PROVIDED TEXT |
*****

On 26-Jul-2006 mark wrote:
> I know nothing about MySQL, but I benchmarked prepare vs prepare_cached
> in Oracle many moons ago, and saw no great difference, which is actually
> what I expected.  In theory, the main savings is avoiding the repeated
> cost of the database parsing and prepping the statement, but Oracle
> does its own internal statement caching, so its mostly moot.  There
> might be corner cases where prepare_cached buys you something in
> Oracle, but I think by and large it doesn't.  For example, it does
> save a network round trip presumably, so perhaps over a slow link
> or something like that...
> 
> Mark

Mark,

Thanks for that. It is nice to at least know that other people have had the
same experience. When running my script to Oracle (over a fast oracle
connection) and doing 74 unique inserts/updates/selects and 26187 calls to
prepare_cached I get no decernable speed up using prepare_cached, execute,
fetch* compared with select*. As you say, with other databases and slower
networks it may make a bigger difference.

*****

SUPPLIED ENTRIES |
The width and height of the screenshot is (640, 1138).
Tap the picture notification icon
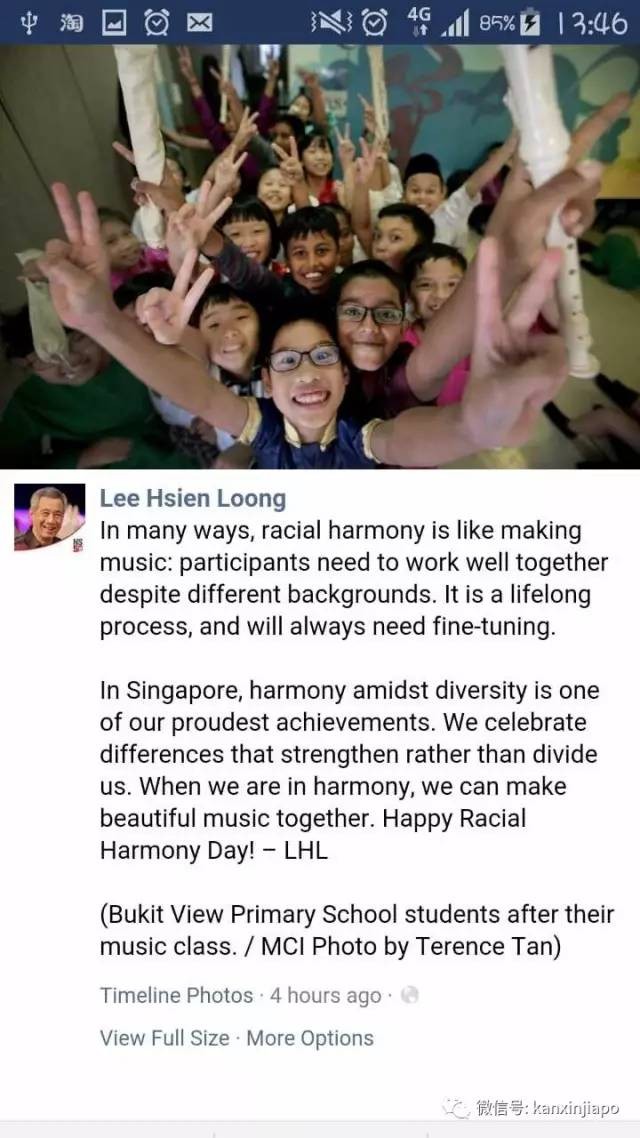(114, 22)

*****

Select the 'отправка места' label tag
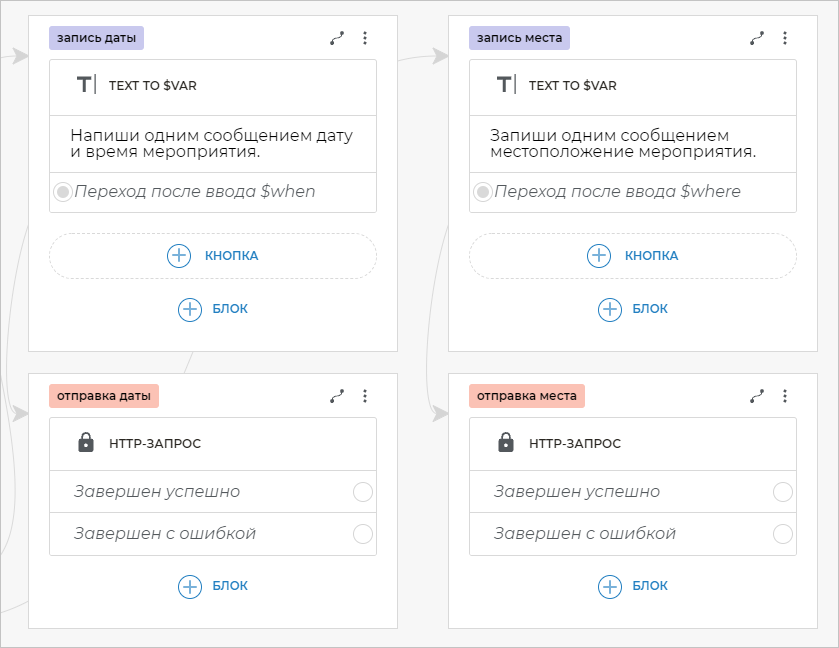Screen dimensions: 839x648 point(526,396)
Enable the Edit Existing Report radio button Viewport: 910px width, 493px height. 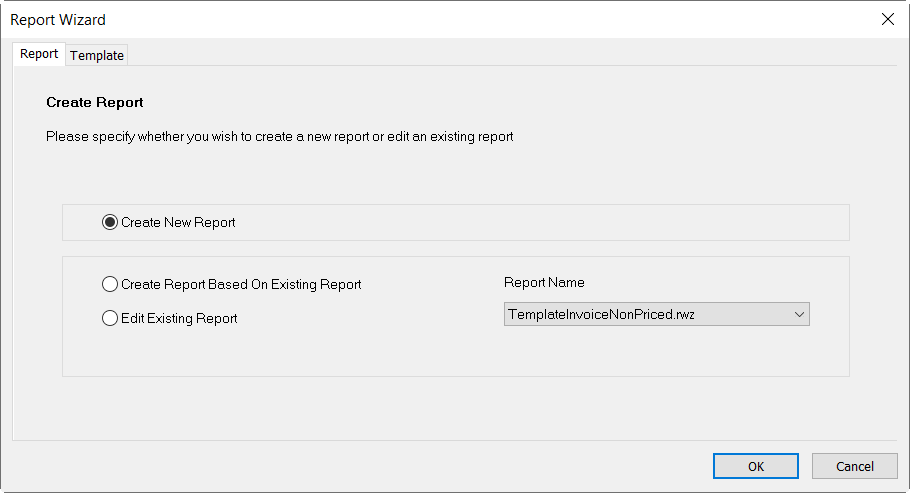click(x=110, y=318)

*****

EXERCISE TASKS |
• 1. In the prepare_cached message, substitute "prepare" for "prepare_cached" in the passage starting at "Thanks for that." and ending at "a bigger difference.".
• 2. Answer these questions using the prepare_cached message.
(a) In which database did Mark benchmark prepare against prepare_cached?
(b) According to Mark, what does Oracle do on its own that makes the savings mostly moot?
(c) How many calls to prepare_cached did the script make?
• 3. Continue the prepare_cached message from the point where it stops.
The data has nothing to do with the prepare_cached message.

WRITTEN RESPONSES |
• 1.
Thanks for that. It is nice to at least know that other people have had the
same experience. When running my script to Oracle (over a fast oracle
connection) and doing 74 unique inserts/updates/selects and 26187 calls to
prepare I get no decernable speed up using prepare, execute,
fetch* compared with select*. As you say, with other databases and slower
networks it may make a bigger difference.

• 2.
(a) Oracle
(b) Its own internal statement caching
(c) 26187

• 3.
Martin
--
Martin J. Evans
Easysoft Ltd, UK
http://www.easysoft.com


> 
> Tim Bunce wrote:
>> Use DBI::Profile to see where the time is being spent.
>> 
>> Tim.
>> 
>> On Tue, Jul 25, 2006 at 06:35:59PM +0100, Martin J. Evans wrote:
>>> I know this is one of those how long is a piece of string questions but
>>> I cannot see any difference using prepare_cached with a remote mysql or
>>> oracle database. I have code which does inserts/updates/selects - around
>>> 20 - 30 different pieces of SQL and most of them are run between a 100
>>> and 1000 times per file I process. When I process around 10 files it
>>> takes around 4 minutes and this drops about 5s when using prepare_cached
>>> (but I thought this was too small so was within the bounds of variance
>>> running the same script multiple times anyway).
>>>
>>> Most of the uses are like this:
>>>
>>> my $sql = q/select column from table where column2 = ?/;
>>> my $val = selectrow_array($sql, undef, $a_value);
>>>
>>> where the select returns one row. I changed this to:
>>>
>>> $s = $h->prepare_cached($sql);
>>> $s->execute($a_value);
>>> $val = $s->fetchrow_array;
>>> $s->finish;
>>>
>>> There is was specific change to prepare_cached which actually doubles
>>> the time when run to mysql compared with using prepare:
>>>
>>> select LAST_INSERT_ID();
>>>
>>> Am I doing something wrong or are my expectations wrong. I had thought
>>> using prepare_cached would shave a lot more than 5s in 240s off.
>>>
>>> Has anyone got a concrete example of where prepare_cached is
>>> significantly faster? or I am flogging a dead horse?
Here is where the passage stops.